>> BEGIN

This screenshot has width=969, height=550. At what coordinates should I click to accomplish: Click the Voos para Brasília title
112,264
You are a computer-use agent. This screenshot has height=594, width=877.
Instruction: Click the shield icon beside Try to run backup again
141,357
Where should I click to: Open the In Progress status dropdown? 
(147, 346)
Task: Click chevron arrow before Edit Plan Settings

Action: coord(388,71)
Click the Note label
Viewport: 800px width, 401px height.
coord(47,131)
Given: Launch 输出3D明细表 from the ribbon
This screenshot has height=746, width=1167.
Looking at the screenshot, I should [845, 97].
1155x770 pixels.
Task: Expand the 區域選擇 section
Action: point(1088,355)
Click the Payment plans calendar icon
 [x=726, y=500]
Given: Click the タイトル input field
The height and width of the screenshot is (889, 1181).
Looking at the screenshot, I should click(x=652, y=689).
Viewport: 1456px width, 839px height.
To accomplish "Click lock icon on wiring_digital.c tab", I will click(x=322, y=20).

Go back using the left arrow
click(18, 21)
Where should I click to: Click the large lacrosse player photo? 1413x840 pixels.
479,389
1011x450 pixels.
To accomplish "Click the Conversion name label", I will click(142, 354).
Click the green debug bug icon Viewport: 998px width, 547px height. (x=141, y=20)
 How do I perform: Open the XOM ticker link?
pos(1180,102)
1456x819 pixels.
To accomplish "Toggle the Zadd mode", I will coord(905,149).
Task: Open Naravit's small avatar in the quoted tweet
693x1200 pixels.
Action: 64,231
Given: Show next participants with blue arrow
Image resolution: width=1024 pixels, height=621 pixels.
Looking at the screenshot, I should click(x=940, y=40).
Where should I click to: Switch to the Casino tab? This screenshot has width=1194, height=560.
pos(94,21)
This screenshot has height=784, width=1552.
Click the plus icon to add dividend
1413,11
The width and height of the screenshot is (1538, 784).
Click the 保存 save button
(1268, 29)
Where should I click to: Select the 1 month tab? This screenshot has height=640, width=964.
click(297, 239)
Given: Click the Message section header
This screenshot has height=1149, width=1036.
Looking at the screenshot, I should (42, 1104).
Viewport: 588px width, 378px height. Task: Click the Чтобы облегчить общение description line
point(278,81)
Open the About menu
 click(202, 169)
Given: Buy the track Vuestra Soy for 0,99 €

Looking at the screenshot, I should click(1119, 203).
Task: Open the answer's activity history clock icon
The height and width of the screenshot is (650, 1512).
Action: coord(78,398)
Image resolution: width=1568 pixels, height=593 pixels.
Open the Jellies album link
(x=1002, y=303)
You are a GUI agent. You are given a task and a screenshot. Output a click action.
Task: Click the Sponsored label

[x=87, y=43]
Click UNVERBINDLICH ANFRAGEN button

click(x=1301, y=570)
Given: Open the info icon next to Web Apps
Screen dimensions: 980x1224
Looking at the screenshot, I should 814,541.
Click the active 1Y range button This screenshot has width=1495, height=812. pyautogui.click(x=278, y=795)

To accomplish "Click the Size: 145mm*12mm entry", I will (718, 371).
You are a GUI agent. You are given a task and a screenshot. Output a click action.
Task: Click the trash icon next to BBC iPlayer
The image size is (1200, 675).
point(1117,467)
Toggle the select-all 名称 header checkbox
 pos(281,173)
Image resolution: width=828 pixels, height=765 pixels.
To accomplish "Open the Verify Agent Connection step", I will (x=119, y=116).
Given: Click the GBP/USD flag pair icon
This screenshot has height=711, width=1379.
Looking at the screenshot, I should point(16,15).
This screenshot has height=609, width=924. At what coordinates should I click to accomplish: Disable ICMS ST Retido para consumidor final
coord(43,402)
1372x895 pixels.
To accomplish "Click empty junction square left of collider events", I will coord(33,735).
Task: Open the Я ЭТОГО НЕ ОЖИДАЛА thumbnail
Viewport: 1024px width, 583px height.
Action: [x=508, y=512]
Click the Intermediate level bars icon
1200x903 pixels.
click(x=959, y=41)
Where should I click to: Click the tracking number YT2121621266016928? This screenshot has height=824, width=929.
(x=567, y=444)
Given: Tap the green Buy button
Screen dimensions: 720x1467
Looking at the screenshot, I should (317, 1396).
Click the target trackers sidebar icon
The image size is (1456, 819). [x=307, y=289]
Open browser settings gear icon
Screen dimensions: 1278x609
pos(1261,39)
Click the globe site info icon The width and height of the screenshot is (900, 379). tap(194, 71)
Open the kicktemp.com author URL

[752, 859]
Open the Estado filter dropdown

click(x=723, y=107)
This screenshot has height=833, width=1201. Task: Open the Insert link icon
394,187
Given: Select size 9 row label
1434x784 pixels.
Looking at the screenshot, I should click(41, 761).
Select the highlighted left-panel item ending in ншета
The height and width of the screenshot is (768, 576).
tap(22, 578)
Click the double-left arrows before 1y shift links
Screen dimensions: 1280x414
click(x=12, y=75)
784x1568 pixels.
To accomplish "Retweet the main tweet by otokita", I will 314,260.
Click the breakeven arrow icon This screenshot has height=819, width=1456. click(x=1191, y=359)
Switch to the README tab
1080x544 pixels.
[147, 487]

>> END

◆ **What to do**
Print the entries verbatim, from the beginning up to and including the line that contains "Action: 64,231".

◆ **Response below**
This screenshot has width=969, height=550. At what coordinates should I click to accomplish: Click the Voos para Brasília title
112,264
You are a computer-use agent. This screenshot has height=594, width=877.
Instruction: Click the shield icon beside Try to run backup again
141,357
Where should I click to: Open the In Progress status dropdown? 
(147, 346)
Task: Click chevron arrow before Edit Plan Settings

Action: coord(388,71)
Click the Note label
Viewport: 800px width, 401px height.
coord(47,131)
Given: Launch 输出3D明细表 from the ribbon
This screenshot has height=746, width=1167.
Looking at the screenshot, I should [845, 97].
1155x770 pixels.
Task: Expand the 區域選擇 section
Action: point(1088,355)
Click the Payment plans calendar icon
 [x=726, y=500]
Given: Click the タイトル input field
The height and width of the screenshot is (889, 1181).
Looking at the screenshot, I should click(x=652, y=689).
Viewport: 1456px width, 839px height.
To accomplish "Click lock icon on wiring_digital.c tab", I will click(x=322, y=20).

Go back using the left arrow
click(18, 21)
Where should I click to: Click the large lacrosse player photo? 1413x840 pixels.
479,389
1011x450 pixels.
To accomplish "Click the Conversion name label", I will click(142, 354).
Click the green debug bug icon Viewport: 998px width, 547px height. (x=141, y=20)
 How do I perform: Open the XOM ticker link?
pos(1180,102)
1456x819 pixels.
To accomplish "Toggle the Zadd mode", I will coord(905,149).
Task: Open Naravit's small avatar in the quoted tweet
693x1200 pixels.
Action: 64,231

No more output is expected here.